03. How to make adjustments?
The demand for power lithium batteries may be three times that of China's new energy vehicles, as Ouyang Minggao, an academician of the Chinese Academy of Sciences, once speculated. With the development trajectory of global renewable energy power generation, new energy vehicles, and energy storage in recent years, it is not difficult to understand the judgment basis of academicians.
China's power lithium battery companies have moved from inner roll to outer roll.
This year, the export of domestic power lithium batteries has risen very rapidly. From January to October this year, China's export of power lithium batteries has exceeded 100 GWh, reaching 105.3 GWh. Most of the difference between production and domestic loading is used for export. Among them, established automotive companies in developed regions such as Europe and the United States have higher verification requirements for battery quality and performance, and they should take into account the attributes of green manufacturing. This shows the advantage of advanced production of China's leading companies.

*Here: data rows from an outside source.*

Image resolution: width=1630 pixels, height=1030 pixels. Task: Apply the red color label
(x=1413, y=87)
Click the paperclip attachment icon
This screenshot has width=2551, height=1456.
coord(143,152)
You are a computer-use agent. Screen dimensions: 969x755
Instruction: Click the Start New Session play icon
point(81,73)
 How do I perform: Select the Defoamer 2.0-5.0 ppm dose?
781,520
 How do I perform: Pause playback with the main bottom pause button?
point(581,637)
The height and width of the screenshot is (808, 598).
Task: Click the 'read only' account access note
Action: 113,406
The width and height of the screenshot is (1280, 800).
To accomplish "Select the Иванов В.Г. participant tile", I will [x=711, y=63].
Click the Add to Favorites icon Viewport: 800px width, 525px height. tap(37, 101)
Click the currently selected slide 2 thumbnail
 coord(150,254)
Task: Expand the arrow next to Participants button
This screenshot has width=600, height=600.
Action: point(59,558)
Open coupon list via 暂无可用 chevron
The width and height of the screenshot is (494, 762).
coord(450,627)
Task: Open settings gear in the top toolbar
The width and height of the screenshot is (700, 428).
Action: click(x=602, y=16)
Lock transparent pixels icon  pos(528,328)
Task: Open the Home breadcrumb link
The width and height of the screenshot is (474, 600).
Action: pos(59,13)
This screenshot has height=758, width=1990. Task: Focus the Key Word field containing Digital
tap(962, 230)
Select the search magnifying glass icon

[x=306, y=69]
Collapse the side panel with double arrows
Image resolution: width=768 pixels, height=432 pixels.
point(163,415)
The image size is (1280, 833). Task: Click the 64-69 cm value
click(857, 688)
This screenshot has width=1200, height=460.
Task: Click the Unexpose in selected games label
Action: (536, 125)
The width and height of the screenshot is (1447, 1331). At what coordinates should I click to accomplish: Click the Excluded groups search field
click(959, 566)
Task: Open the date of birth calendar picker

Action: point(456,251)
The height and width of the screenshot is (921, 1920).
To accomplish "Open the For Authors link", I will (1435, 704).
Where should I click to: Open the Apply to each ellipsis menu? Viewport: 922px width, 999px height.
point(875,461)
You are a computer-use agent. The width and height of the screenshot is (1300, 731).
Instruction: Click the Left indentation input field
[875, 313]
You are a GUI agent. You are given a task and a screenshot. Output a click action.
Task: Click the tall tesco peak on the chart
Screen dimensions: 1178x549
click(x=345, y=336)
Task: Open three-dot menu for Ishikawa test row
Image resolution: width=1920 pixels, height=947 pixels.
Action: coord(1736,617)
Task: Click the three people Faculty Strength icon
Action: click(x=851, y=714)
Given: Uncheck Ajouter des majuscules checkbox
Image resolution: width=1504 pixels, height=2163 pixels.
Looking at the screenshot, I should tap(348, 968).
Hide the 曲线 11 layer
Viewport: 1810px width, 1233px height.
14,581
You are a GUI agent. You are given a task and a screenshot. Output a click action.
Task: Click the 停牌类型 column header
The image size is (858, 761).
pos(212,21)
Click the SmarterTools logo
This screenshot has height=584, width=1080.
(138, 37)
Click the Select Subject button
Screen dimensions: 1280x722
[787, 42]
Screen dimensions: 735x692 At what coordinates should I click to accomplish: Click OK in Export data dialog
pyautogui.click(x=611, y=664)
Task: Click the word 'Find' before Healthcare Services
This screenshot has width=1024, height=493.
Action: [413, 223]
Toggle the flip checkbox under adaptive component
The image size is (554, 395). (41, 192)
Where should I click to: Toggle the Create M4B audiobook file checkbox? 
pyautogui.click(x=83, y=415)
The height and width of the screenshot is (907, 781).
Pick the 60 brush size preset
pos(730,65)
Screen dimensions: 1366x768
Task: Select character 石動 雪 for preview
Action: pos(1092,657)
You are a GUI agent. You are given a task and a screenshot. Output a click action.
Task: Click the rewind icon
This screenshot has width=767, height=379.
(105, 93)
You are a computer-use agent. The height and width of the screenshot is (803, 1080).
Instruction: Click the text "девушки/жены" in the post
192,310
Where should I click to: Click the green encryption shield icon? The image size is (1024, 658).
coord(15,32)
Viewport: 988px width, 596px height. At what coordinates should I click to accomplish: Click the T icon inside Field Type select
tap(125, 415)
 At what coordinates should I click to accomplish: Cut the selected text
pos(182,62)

In addition to Northern Europe and China, the new energy vehicle market in most regions is still in the introduction stage, with a huge demand for lithium battery power. The domestic lithium battery industry chain has production and cost advantages compared to foreign countries, which is not easily weakened by foreign companies returning to China. Although some non market factors may cause resistance to China's lithium battery exports, lithium battery companies have begun to invest and build factories overseas in recent years, thereby ensuring the supply of products and services. Since the beginning of the year, companies such as CATL, Xinwangda, Yiwei Lithium Energy, Guoxuan Hi-Tech, and Vision Power have successively announced that they have received orders for power lithium batteries from overseas automotive companies, with a cooperation signing period of 3-5 years.
Secondly, the use of power lithium batteries is related to the more profound and broad energy revolution. Renewable energy consumption requires energy carriers to store energy in order to suppress power generation volatility and improve energy utilization efficiency. Terminal power users use electricity to hedge price fluctuations by storing electricity to reduce power consumption costs. Storage is relatively dependent on the form of electrochemistry, with the advantage of being able to quickly achieve charging and discharging. In recent years, the cost has gradually decreased and the economy has become prominent, accounting for nearly 90% of the total.
According to the prediction of CITIC Securities, the global demand for energy storage batteries will reach 500GWh in 2025. Energy storage batteries require less energy density than automotive batteries, and can actually handle some relatively inferior battery production. In the expansion plan for power lithium batteries, although batteries used for energy storage account for a small portion of the production, they are essentially lithium batteries, which does not preclude the possibility that battery companies will adjust their direction based on the degree of demand.
04. End
From the above perspective, the planning objectives may be proposed in a larger narrative context and can be used for market value management and local preferential policies, but the actual development goals still need to be realistic.
Overproduction is a common phenomenon in the capital cycle. As the development of downstream industries gradually enters a stage where more emphasis is placed on quality and product innovation, the advanced production formed through technological iteration and upgrading in the lithium battery industry chain will appear even more scarce, and the actual effective production will also be far lower than the planned production.
However, the valuation foam in the stock market that have been propped up through planned output and future imagination may also be coming to a test.